Clean and handle letterboxd data
- countries.csv
- genres.csv
- languages.csv
- movies.csv
- themes.csv

In [1]:
import pandas as pd
import re

In [2]:
import sys
sys.path.append('../utils')
import data_cleaning
import data_inspection
import helpers

In [3]:
genres = pd.read_csv('../data/local/letterboxd/genres.csv')
countries = pd.read_csv('../data/local/letterboxd/countries.csv')
languages = pd.read_csv('../data/local/letterboxd/languages.csv')
movies = pd.read_csv('../data/local/letterboxd/movies.csv')
themes = pd.read_csv('../data/local/letterboxd/themes.csv')
crew = pd.read_csv('../data/local/letterboxd/crew.csv')

In [None]:
data_inspection.show_basic_info(movies)

In [None]:
data_inspection.check_for_duplicates(movies)

In [None]:
# convert rows to int
columns_to_convert = ['date', 'minute']
data_cleaning.convert_columns_to_int(movies, columns_to_convert)

In [None]:
movies_sample = movies.copy()

# get sample df with movies with no empty rows
movies_sample = movies_sample.dropna()

display(movies_sample)

In [None]:
# drop rows with runtime under 40'
helpers.drop_rows_by_runtime(movies_sample, 'minute', 40)

In [9]:
movies_sample = data_cleaning.group_and_join_columns(
    df_main=movies_sample,
    df_to_group=genres,
    group_by_col='id',
    join_col='genre',
    new_col_name='genres',
    separator=', ',
)

In [10]:
movies_sample = data_cleaning.group_and_join_columns(
    df_main=movies_sample,
    df_to_group=languages,
    group_by_col='id',
    join_col='language',
    new_col_name='language',
    separator=', ',
)

In [11]:
movies_sample = data_cleaning.group_and_join_columns(
    df_main=movies_sample,
    df_to_group=countries,
    group_by_col='id',
    join_col='country',
    new_col_name='country',
    separator=', ',
)

In [12]:
themes_grouped = themes.groupby('id')['theme'].apply(lambda x: list(x)).reset_index()

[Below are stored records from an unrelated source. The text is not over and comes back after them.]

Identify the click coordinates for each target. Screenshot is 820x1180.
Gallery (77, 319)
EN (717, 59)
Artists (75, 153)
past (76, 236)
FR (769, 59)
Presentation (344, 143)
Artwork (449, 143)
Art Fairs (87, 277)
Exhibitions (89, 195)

# grouped themes into movies_sample based on 'id'
movies_sample = movies_sample.merge(themes_grouped, on='id', how='left')

movies_sample['theme'] = movies_sample['theme'].apply(lambda x: x if isinstance(x, list) else ['No themes'])

In [13]:
directors = crew[crew['role'] == 'Director']

In [14]:
movies_sample = data_cleaning.group_and_join_columns(
    df_main=movies_sample,
    df_to_group=directors,
    group_by_col='id',
    join_col='name',
    new_col_name='director',
    separator=', ',
    fillna_value='Unknown'
)

In [None]:
data_inspection.show_missing_values(movies_sample)

In [None]:
data_inspection.show_column_value_counts(movies_sample, 'genres')

In [None]:
data_inspection.show_column_values(movies_sample, 'director')

In [None]:
data_inspection.show_column_values(movies_sample, 'genre')

In [None]:
# filter out rows where 'theme' column contains ['No themes']
clean_letterboxd_movies = movies_sample[movies_sample['theme'].apply(lambda x: x != ['No themes'])].copy()

print(f'Number of rows after cleaning: {clean_letterboxd_movies.shape[0]}')

In [20]:
rename_dict = {
    'id' : 'letterboxd_id',
    'name' : 'title',
    'date' : 'release_year',
    'description' : 'summary',
    'rating' : 'letterboxd_rating',
    'minute' : 'runtime',
    'theme' : 'themes',
    'country' : 'countries'
}

clean_letterboxd_movies = data_cleaning.rename_columns(clean_letterboxd_movies, rename_dict)

In [None]:
clean_letterboxd_movies.head()

In [22]:
# reorder columns
new_column_order_letterboxd = [
    'letterboxd_id', 'title', 'release_year', 'tagline', 'summary',
    'runtime', 'letterboxd_rating', 'genres', 'language', 'countries',
    'themes', 'director'
]

clean_letterboxd_movies = clean_letterboxd_movies[new_column_order_letterboxd]

In [None]:
clean_letterboxd_movies.reset_index(drop=True, inplace=True)

# # create csv
# clean_letterboxd_movies.to_csv('../data/clean/letterboxd_clean_films.csv', index=False)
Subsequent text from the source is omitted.